Tuesday, September 20, 2011

Grugapark, Germany

I visited the Grugapark just outside Essen in south-west Germany based on Noel Kingsbury’s list of recommended gardens. As the list is very short and select, and includes Hermannshof and Westpark in Munich, I had high expectations. Unfortunately, this was the first garden that disappointed in Germany – it definitely doesn't deserve its place of honour alongside the other names.

The first difficulty with Grugapark was finding it – following Google directions, we first ended up at an impressive hospital in the middle of a forest with absolutely nothing else around it... surreal. A lot of broken German and driving in circles later, we finally found signs for the park, but it was still a while before we hit on a real entrance.

Grugapark is an extensive public park, mostly of the classical public park variety - old trees, neat lawn and asphalted walks. A nice enough place for city people to air out. Some sections of the park were originally built for some kind of garden show. Of these there are some model gardens left over, that suffer from all the classical ailments of model gardens –impersonal, out of place, predictable.

But never mind, because what I really wanted to see at Grugapark were the large naturalistic perennial planting areas. These were roughly in the middle of the park, somewhere between a very old fashioned rose garden (which, though not cutting edge gardening, did smell divine), and various sports fields.

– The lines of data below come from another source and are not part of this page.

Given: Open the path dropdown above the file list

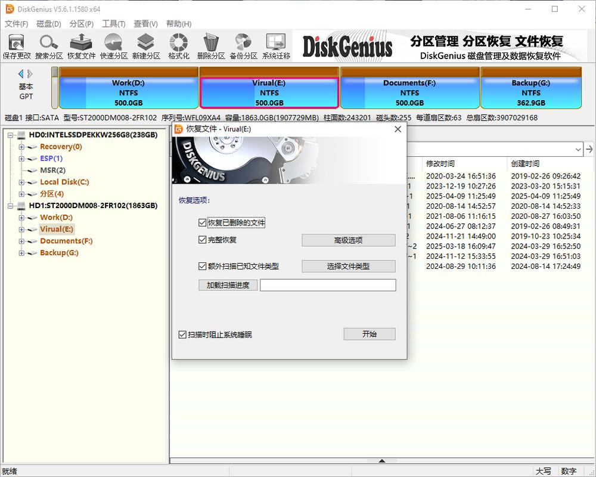Looking at the screenshot, I should [x=577, y=149].
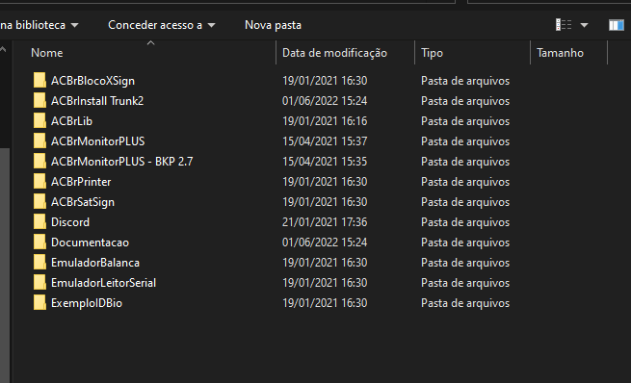Select the Documentacao folder name

pyautogui.click(x=90, y=243)
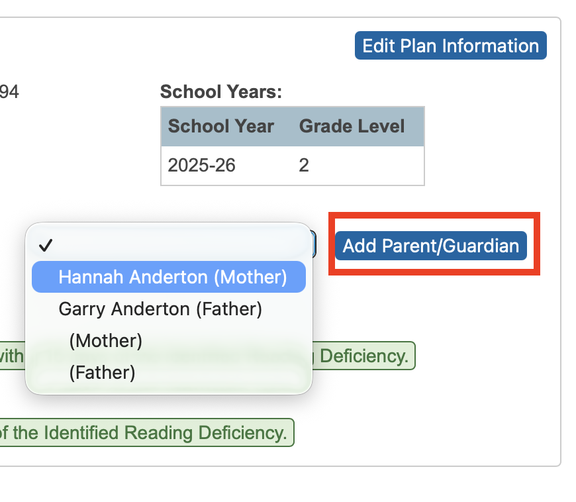Click the School Years: label
This screenshot has width=576, height=502.
221,92
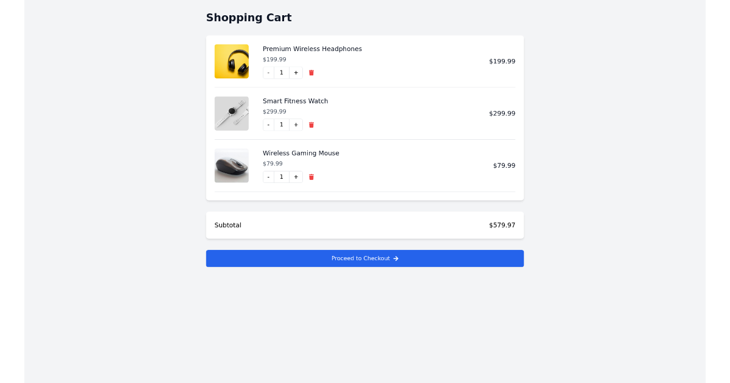Click the headphones quantity count field
This screenshot has width=730, height=383.
click(281, 72)
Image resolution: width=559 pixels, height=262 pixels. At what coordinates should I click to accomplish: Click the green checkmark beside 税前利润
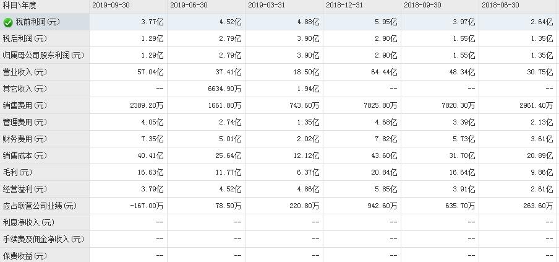coord(7,22)
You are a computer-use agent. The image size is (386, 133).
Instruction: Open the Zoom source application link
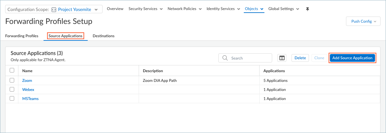point(27,80)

The first perennial planting area was a sort of sand dune habitat, with a lot of sand, a few plants that didn't seem to want to be there, and a lot of weeds that did. A weedy sand beach... not the best look. Unfortunately, this highlighted the main problem with the rest of the perennial garden, namely the maintenance. There were large bare patches of ground throughout, and unhappy looking plants trying to battle it out with the weeds. I think Noel Kingsbury himself
remarked on the lack of upkeep of public plantings in Essen in a recent blog.

Garden maintenance is an interesting issue, and has been the subject of a few blogs lately. I think it’s great that many people are considering lighter approaches to maintenance, and working with the natural balance and spontaneity of the garden. However, the very definition of a garden is a place created by humans, and some human presence is necessary to maintain the intent of the work. Sometimes very little is needed to do that, but somebody should still be on hand to guide the natural balance from time to time, and edit appropriately if that balance is not found. Otherwise, a garden can end up just looking disheveled and sad.

The good news is that some sections at the Grugapark perennial garden managed to achieve balance on their own, which was interesting to see and learn from. For example, the aster plant family really thrived in the local conditions. Many varieties flourished together, and nicely covered the ground while outcompeting invaders. Unfortunately, my visit during the first week of September was a bit too early to see most of them in flower. And grasses, the usual tough subjects, were also doing well, but I didn’t find their use particularly inspiring. They were planted relatively sparingly and often seemed lost in the large open space.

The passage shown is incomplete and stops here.